Day of Infamy

Day of Infamy wurde bereits am 23. März 2017 von New World Interactive veröffentlicht und thematisiert den zweiten Weltkrieg. Anlässlich des zweijährigen Jubiläums am 23. März 2019 schauen wir uns nochmals den strategischen Ego-Shooter an und vergleichen ihn mit aktuelleren Titeln im gleichen Setting.

Hierbei ist nicht nur der Name, sondern auch das Gameplay relativ ähnlich zum Half-Life mod und späteren eigenem Spiel Day of Defeat bzw. Day of Defeat: Source. Mit insgesamt 9 verschiedenen Soldateneinheiten werden verschiedene Missionen auf kleineren Infanterieschlachtfeldern gespielt. Jede Einheit hat einzigartige Fähigkeiten. Ein Offizier kann beispielsweise mithilfe des Funkers Luftschläge oder Nebelwände anfordern. Sämtliches Equipment wiegt allerdings auch, wodurch man sich beim Ausrüsten beispielsweise auf viel Munition oder Equipment spezialisieren muss.

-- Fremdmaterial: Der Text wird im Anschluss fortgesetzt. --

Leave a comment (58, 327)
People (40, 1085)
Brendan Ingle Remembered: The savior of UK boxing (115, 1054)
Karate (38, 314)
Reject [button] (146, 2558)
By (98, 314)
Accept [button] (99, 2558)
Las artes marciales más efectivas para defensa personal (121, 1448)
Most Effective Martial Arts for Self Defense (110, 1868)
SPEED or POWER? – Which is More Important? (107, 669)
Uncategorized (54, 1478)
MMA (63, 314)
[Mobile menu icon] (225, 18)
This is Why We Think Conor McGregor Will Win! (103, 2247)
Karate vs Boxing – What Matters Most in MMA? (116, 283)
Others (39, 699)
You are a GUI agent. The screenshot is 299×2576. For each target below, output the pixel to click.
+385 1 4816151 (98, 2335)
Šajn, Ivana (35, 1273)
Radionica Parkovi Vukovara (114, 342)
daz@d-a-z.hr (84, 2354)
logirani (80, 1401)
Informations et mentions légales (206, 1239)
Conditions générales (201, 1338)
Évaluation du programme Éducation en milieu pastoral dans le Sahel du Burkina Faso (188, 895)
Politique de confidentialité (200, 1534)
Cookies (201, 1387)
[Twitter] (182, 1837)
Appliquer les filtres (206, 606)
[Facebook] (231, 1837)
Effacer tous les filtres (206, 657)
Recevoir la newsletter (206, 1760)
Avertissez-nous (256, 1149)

Hierbei gibt es jedoch nur zwei Teams: Alliierte und Deutsche, welche auf 14 verschiedenen Schlachtfeldern gegeneinander kämpfen. Hierbei überzeugt vorallem das Sounddesign.

Unterdrückungsfeuer, Bomber und Stukas wirken sehr bedrohlich, und wenn man sie hört, ist es meistens schon zu spät, um Deckung zu suchen. Hinzukommen die Schritte und Kampfgeschreie der Gegner. Jeder falsche Schritt oder auch nur ein kurzes Spähen kann meistens das Ende bedeuten. Auf einen Killfeed oder sonstigen HUD-Anzeigen wird bewusst verzichtet. Es gibt beispielsweise auch keine Anzeige über die restlichen im Magazin geladenen Patronen. Lediglich die Anzahl der Reservemagazine wird angezeigt. Bis zum Rundenende bzw. Tod gibt es keine K/D-Anzeige und man weiß beispielsweise nicht, ob man den Gegner durch die Nebelwand trifft. Ebenfalls gibt es keinen globalen, sondern nur einen lokalen Voicechat. Man kann also nur über kurze Distanzen mit dem Team kommunizieren, wenn kein Funker da ist. Im Gegensatz zu anderen modernen Ego-Shootern wird man in Day of Infamy häufig als Kanonenfutter enden, wenn man planlos über das Schlachtfeld läuft oder ohne das eigene Team in gegnerische Gebiete vorstößt. Eine HP-Leiste gibt es ebenfalls nicht. Die meisten Treffer sind tödlich und auf eine HP-Regeneration wurde verzichtet. Die Munition ist sehr knapp und kann nur an Munitionskisten aufgefüllt werden. Häufig muss man also die Waffen der gefallenen eigenen oder feindlichen Soldaten aufheben und einen wahren Überlebenskampf standhalten.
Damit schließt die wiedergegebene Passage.